Solved

AttributeCreator and long list of attributes to expose


Badge

I use AttributeCreator to prepare a list of columns (A, B, C, D, etc..) for an Excel writer. My problem is that the list is 4000 items long. I have to manually expose every one of the column labels, which is not feasible. I have looked up and down and did not find a solution. Is there a way with PythonCaller to label a feature as exposed?

icon

Best answer by takashi 1 September 2017, 05:03

View original

10 replies

Badge
And just to expand a bit on my question... With PythonCaller, I can add the Excel column name attribute to the individual features, essentially duplicating what AttributeCreator does.
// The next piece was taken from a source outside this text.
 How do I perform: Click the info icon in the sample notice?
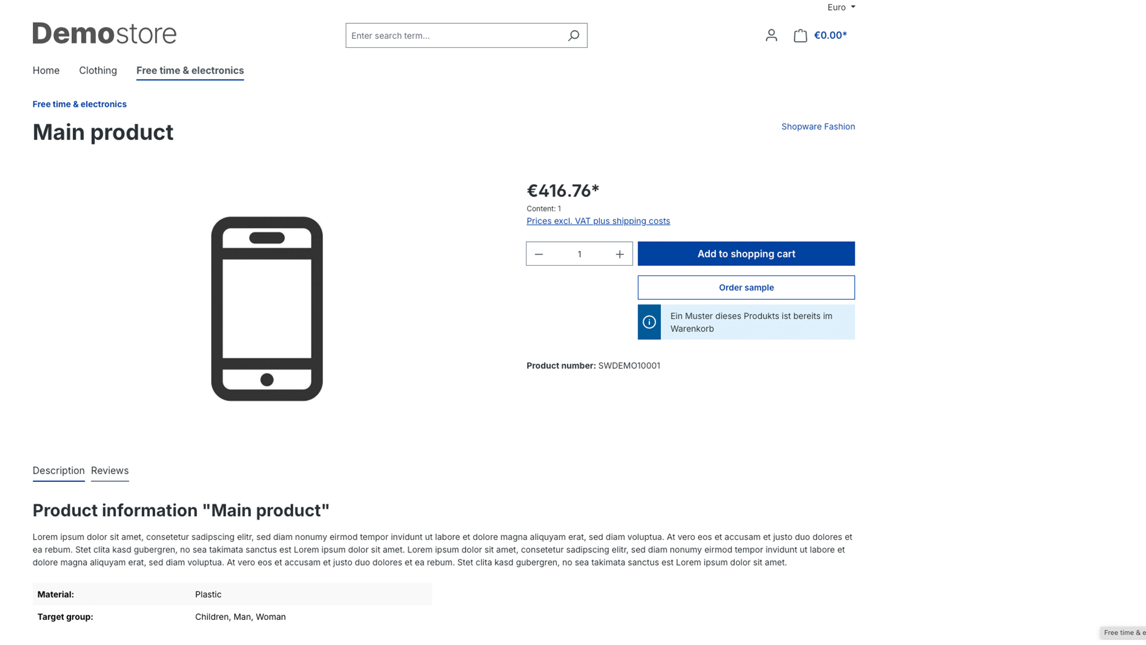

But this new attribute does not get exposed, thus my question.

 

 

 

Userlevel 4
Badge +30

Hi @fjcharp,

Could you share us your Workspace template ( .FMWT )?

Thanks,

Danilo

Badge

Hi @fjcharp,

Could you share us your Workspace template ( .FMWT )?

Thanks,

Danilo

 

I certainly can. moe.zip

 

The model reads in a table that I need to pivot and write to Excel. The steps are self-explanatory. The reader included here reads a small subset of the complete set (for testing purposes), but the subset is still large enough to require more columns than the ones I manually exposed.

 

You can ignore the PythonCaller component: it is work in progress that simply allowed me to examine the features output by AttributeCreator.

 

So the problem is: manually exposing an excessive number of attributes in AttributeCreator is painful and not practical. So my thought was: why don't I create the Excel column name attribute in the lists features (emulating what AttributeCreator does) and then expose these newly created attributes? That's where I hit the proverbial wall :-)

 

Frederic
Userlevel 2
Badge +17

Hi @fjcharp, I think it would be easier to rename the attribute to destination Excel column name before aggregating the item features for each original CSV field name, rather than once creating a list then renaming its elements.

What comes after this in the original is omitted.